──────── Data extract
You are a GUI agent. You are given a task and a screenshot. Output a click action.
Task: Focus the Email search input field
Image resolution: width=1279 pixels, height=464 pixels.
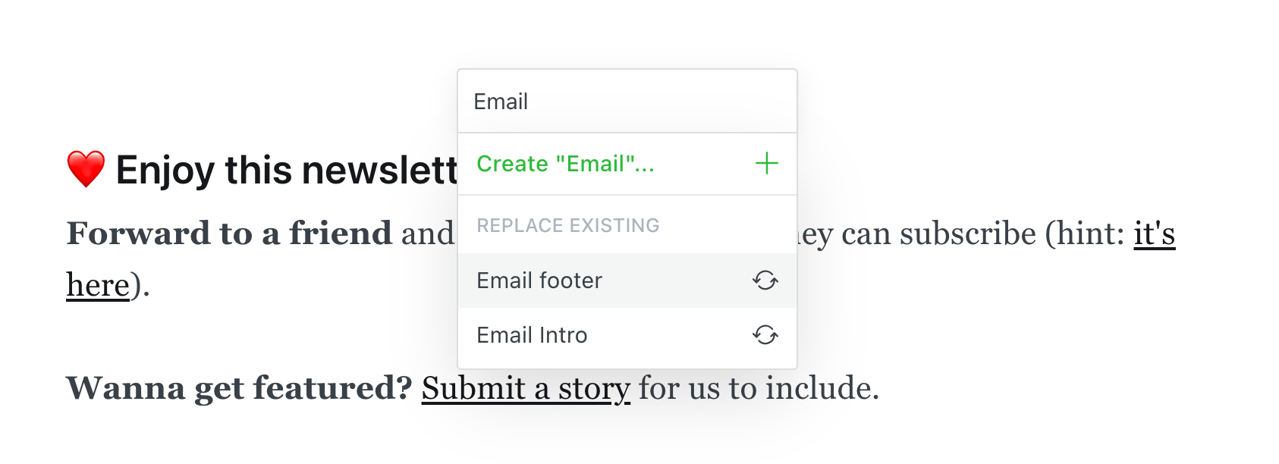[x=627, y=102]
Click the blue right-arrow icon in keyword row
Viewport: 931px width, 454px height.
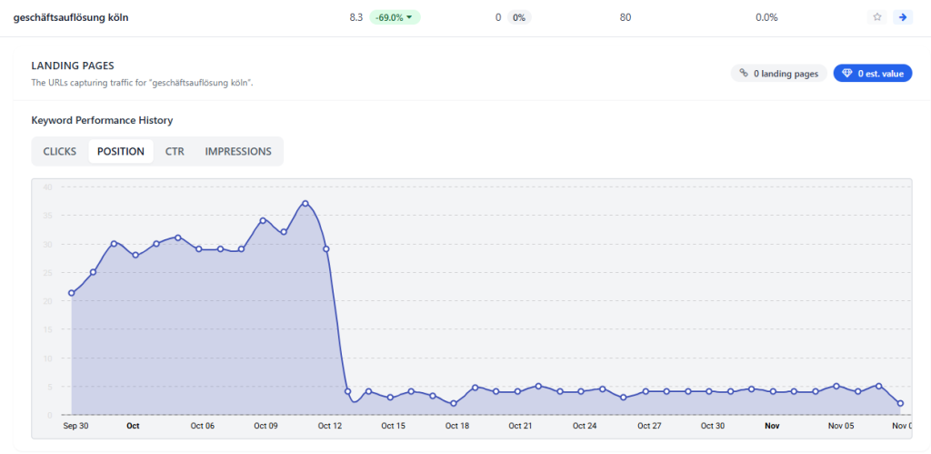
────────────────
- **Aim of the task**:
Copy out all of the lines above word for word, leaving the pictures out.

- **Solution for this problem**:
You are a GUI agent. You are given a task and a screenshot. Output a click action.
Task: Focus the Email search input field
Image resolution: width=1279 pixels, height=464 pixels.
[x=627, y=102]
Click the blue right-arrow icon in keyword row
Viewport: 931px width, 454px height.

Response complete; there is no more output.